_Target position records_
+ + + +

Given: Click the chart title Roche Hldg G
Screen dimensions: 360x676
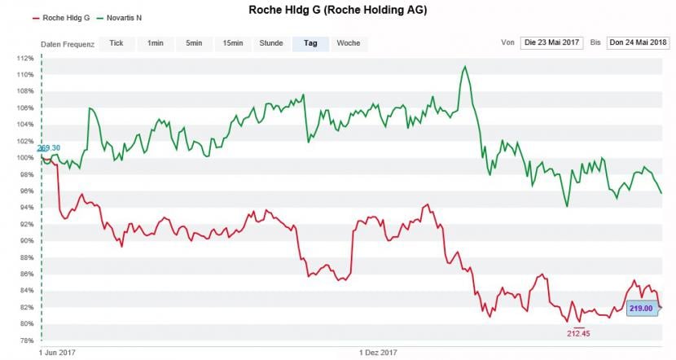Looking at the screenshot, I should coord(337,10).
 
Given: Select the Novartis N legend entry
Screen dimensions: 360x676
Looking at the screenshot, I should coord(124,17).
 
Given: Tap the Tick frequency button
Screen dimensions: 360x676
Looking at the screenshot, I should coord(116,43).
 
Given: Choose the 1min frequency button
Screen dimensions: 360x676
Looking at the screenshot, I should coord(155,43).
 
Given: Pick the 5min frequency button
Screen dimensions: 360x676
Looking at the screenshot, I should coord(194,43).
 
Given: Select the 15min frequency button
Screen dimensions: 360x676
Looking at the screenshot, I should coord(233,43).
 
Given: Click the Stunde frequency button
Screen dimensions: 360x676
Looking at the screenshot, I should coord(271,43).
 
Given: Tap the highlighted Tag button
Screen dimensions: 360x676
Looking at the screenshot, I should coord(310,43).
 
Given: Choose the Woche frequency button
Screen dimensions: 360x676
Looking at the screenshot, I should coord(349,43).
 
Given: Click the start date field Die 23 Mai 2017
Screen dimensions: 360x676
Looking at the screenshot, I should coord(552,43).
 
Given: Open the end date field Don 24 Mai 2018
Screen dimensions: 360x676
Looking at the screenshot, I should coord(638,43).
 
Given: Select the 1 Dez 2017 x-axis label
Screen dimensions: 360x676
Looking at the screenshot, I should coord(379,353).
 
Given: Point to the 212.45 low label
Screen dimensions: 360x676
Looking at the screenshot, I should coord(578,333).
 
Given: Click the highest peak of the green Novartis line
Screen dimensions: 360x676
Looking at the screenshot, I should coord(464,67).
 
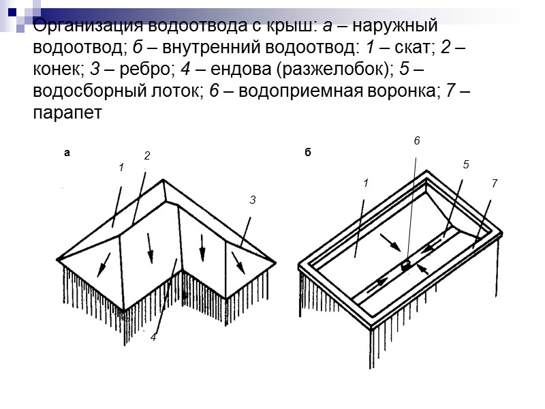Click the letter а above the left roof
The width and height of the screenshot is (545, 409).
(x=67, y=153)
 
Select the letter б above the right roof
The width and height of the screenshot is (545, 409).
(x=307, y=153)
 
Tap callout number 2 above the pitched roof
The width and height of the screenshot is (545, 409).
(x=146, y=156)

+ + + +

_Stated problem_
Pick out and copy every line in the entries above that contains the string "field". Treat uppercase and lowercase as different.

_Written reply_
Given: Click the start date field Die 23 Mai 2017
Given: Open the end date field Don 24 Mai 2018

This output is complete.